Uploading data to YDB
This section provides recommendations on how to efficiently upload data to YDB.
There are anti-patterns and non-optimal settings for uploading data. They don’t guarantee acceptable data uploading performance.
To accelerate data uploads, consider the following recommendations:
- Shard a table when creating it. This lets you effectively use the system bandwidth as soon as you start uploading data.
By default, a new table consists of a single shard. YDB supports automatic table sharding by data volume. This means that a table shard is divided into two shards when it reaches a certain size.
The acceptable size for splitting a table shard is 2 GB. As the number of shards grows, the data upload bandwidth increases, but it remains low for some time at first.
Therefore, when uploading a large amount of data for the first time, we recommend initially creating a table with the desired number of shards. You can calculate the number of shards based on 1 GB of data per shard in a resulting set. - Insert multiple rows in each transaction to reduce the overhead of the transactions themselves.
Each transaction in YDB has some overhead. To reduce the total overhead, you should make transactions that insert multiple rows. Good performance indicators terminate a transaction when it reaches 1 MB of data or 100,000 rows.
When uploading data, avoid transactions that insert a single row. - Within each transaction, insert rows from the primary key-sorted set to minimize the number of shards that the transaction affects.
In YDB, transactions that span multiple shards have higher overhead compared to transactions that involve exactly one shard.
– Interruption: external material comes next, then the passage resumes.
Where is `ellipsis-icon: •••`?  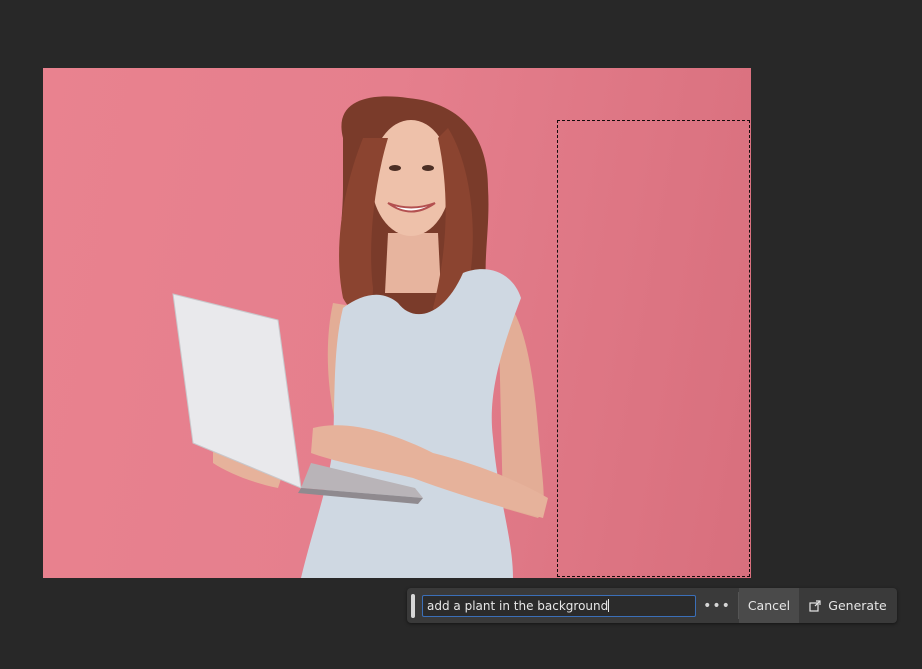
ellipsis-icon: ••• is located at coordinates (717, 606).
Moreover, this overhead increases with the growing number of table shards involved in the transaction.
We recommend selecting rows to be inserted in a particular transaction so that they’re located in a small number of shards, ideally, in one. - If you need to push data to multiple tables, we recommend pushing data to a single table within a single query.
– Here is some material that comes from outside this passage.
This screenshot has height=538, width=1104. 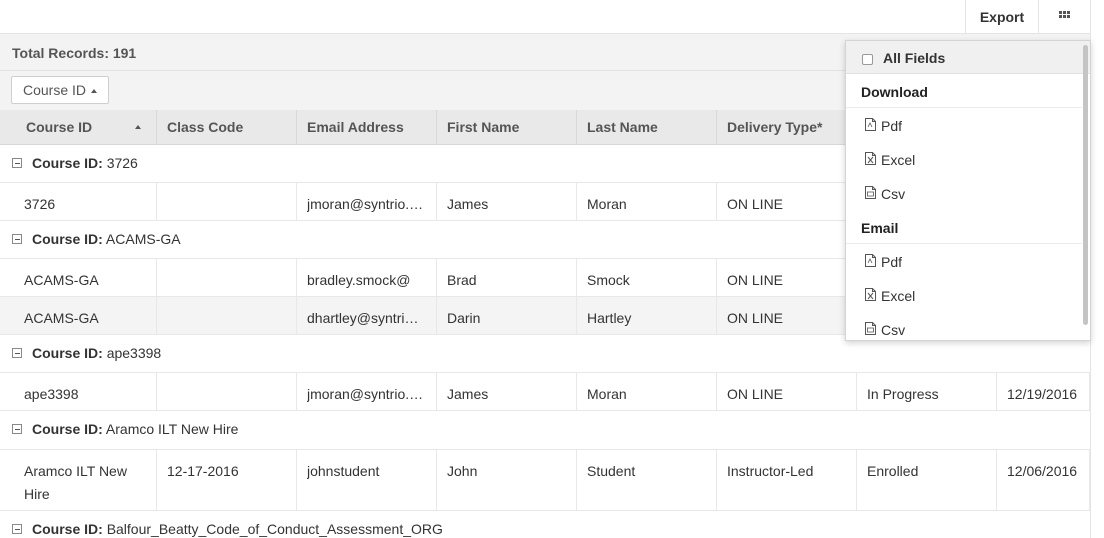 I want to click on cell-course-id: 3726, so click(x=78, y=202).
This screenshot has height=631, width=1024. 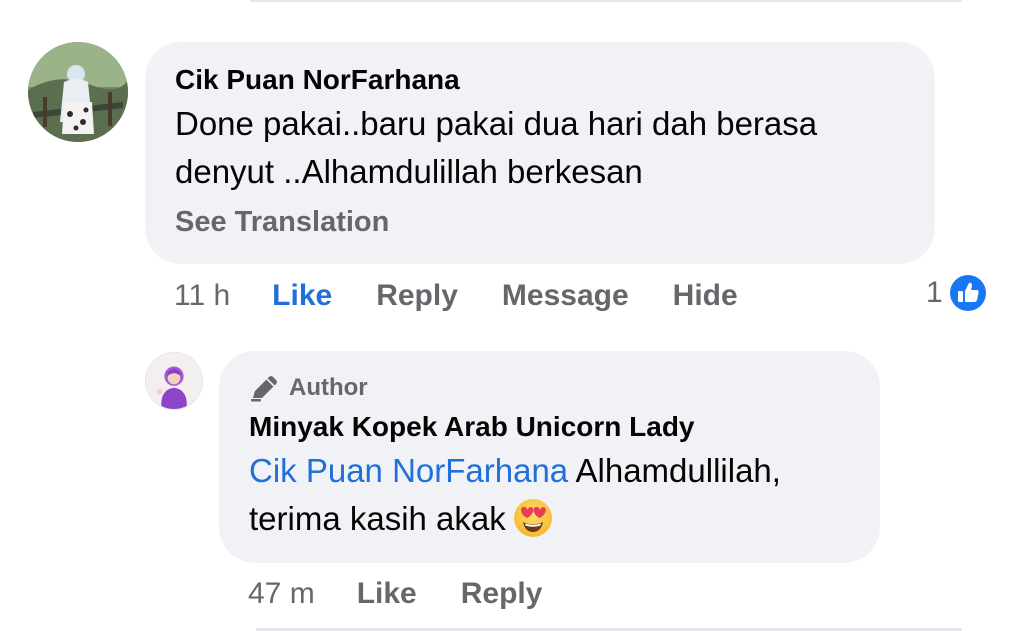 What do you see at coordinates (540, 222) in the screenshot?
I see `see-translation-link: See Translation` at bounding box center [540, 222].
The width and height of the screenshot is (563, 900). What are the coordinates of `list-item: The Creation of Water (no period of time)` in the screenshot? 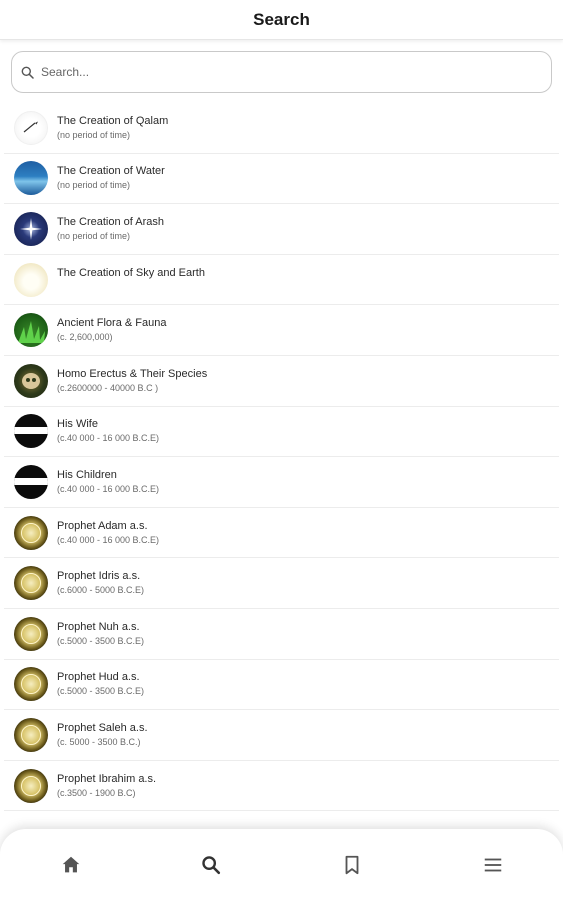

- If you need to push data to a table with a synchronous secondary index, we recommend that you first push data to a table and, when done, build a secondary index.
- You should avoid writing data sequentially in ascending or descending order of the primary key.
Writing data to a table with a monotonically increasing key causes all new data to be written to the end of the table, since all tables in YDB are sorted by ascending primary key. As YDB splits table data into shards based on key ranges, inserts are always processed by the same server that is responsible for the “last” shard. Concentrating the load on a single server results in slow data uploading and inefficient use of a distributed system. - Some use cases require writing the initial data (often large amounts) to a table before enabling OLTP workloads. In this case, transactionality at the level of individual queries is not required and you can use
BulkUpsert
calls in the API and SDK. Since no transactionality is used, this approach has much lower overhead as compared to YQL queries. In case of a successful response to the query, theBulkUpsert
method guarantees that all data added within this query is committed.
Warning
The BulkUpsert
method isn’t supported on tables with secondary indexes.
We recommend the following algorithm for efficiently uploading data to YDB:
- Create a table with the desired number of shards based on 1 GB of data per shard.
- Sort the source data set by the expected primary key.
- Partition the resulting data set by the number of shards in the table. Each part will contain a set of consecutive rows.
- Upload the resulting parts to the table shards concurrently.
- Make a
COMMIT
after every 100,000 rows or 1 MB of data.